• _REQUIRED WORK_: From the line containing "This screenshot has" to the end of the data, retype every line exactly and nothing else. Drop the pictures.

[EXTRACTED INFORMATION Boundary: Start]

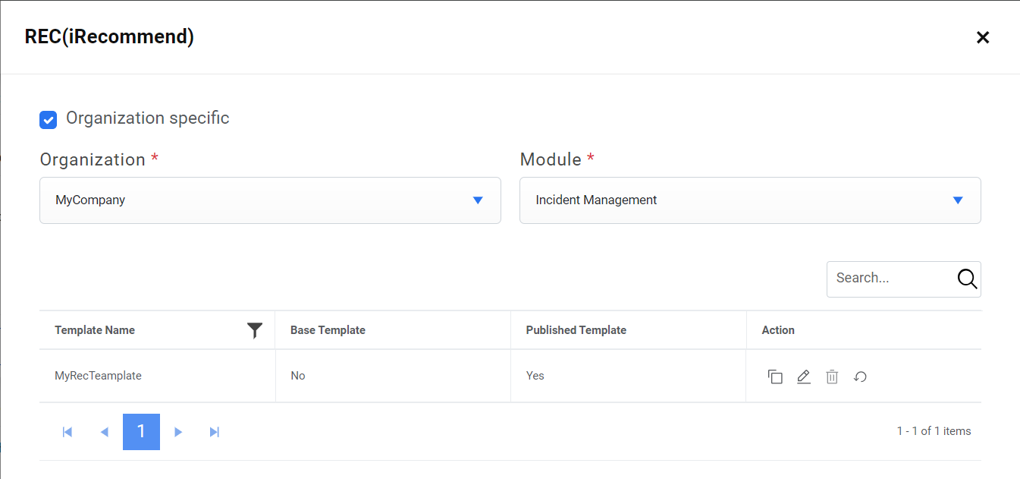
Task: Uncheck the Organization specific checkbox
Action: (49, 119)
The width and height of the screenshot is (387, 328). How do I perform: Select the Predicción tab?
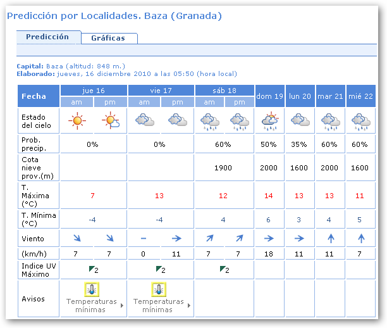click(47, 37)
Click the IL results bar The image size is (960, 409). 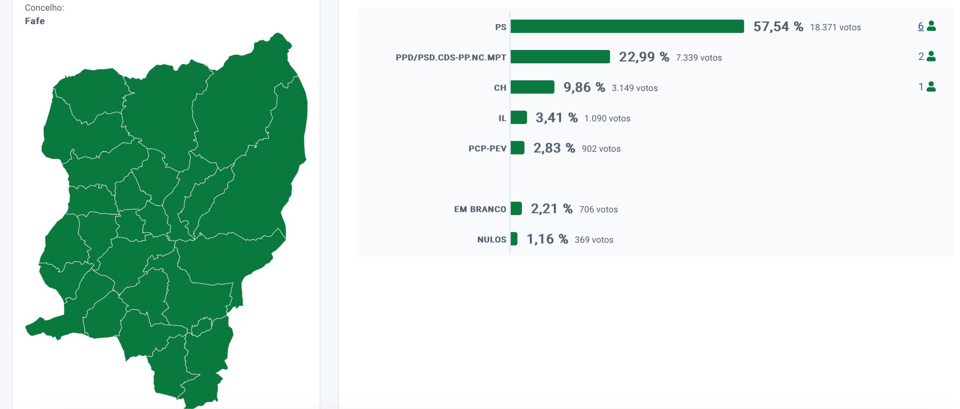click(x=518, y=117)
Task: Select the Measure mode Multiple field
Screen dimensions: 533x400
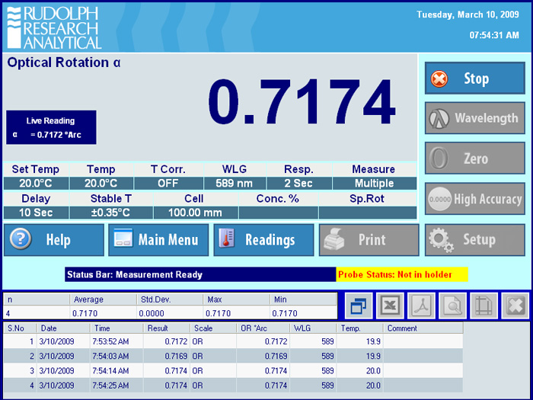Action: tap(373, 184)
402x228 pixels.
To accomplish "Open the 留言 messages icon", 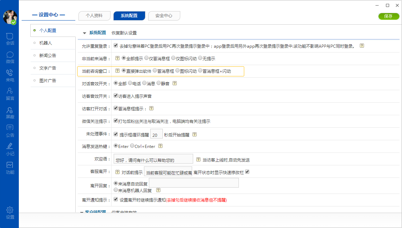I will coord(10,92).
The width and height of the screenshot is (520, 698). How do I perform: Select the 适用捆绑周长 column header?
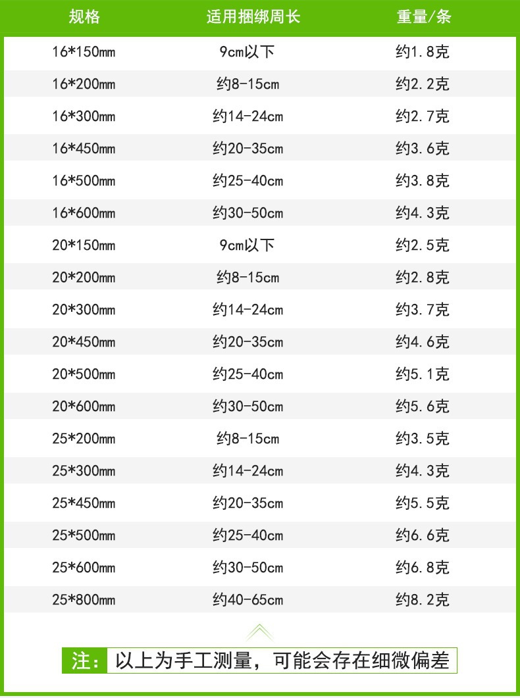253,17
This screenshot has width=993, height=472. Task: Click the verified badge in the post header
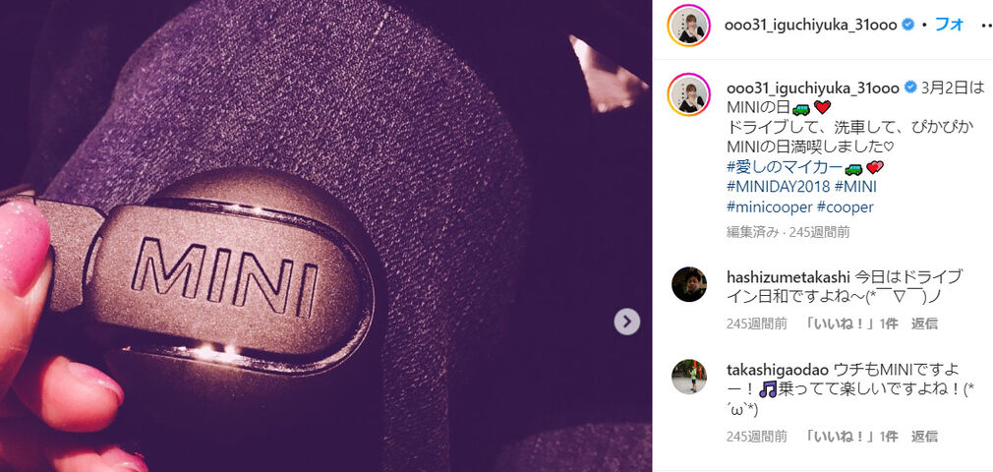pyautogui.click(x=907, y=26)
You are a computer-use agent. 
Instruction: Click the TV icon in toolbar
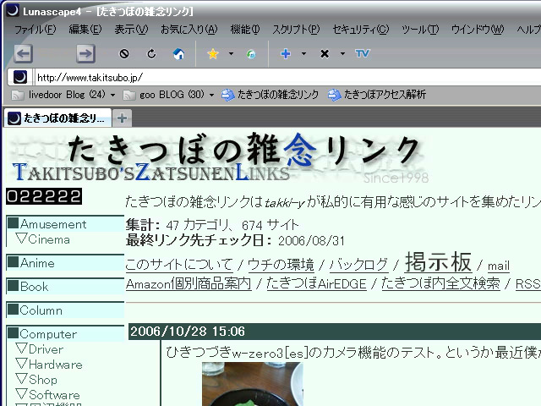tap(363, 54)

[EXTRACTED INFORMATION Boundary: End]

• _RESPONSE TO THE TASK_:
This screenshot has width=993, height=472. Task: Click the verified badge in the post header
pyautogui.click(x=907, y=26)
You are a computer-use agent. 
Instruction: Click the TV icon in toolbar
tap(363, 54)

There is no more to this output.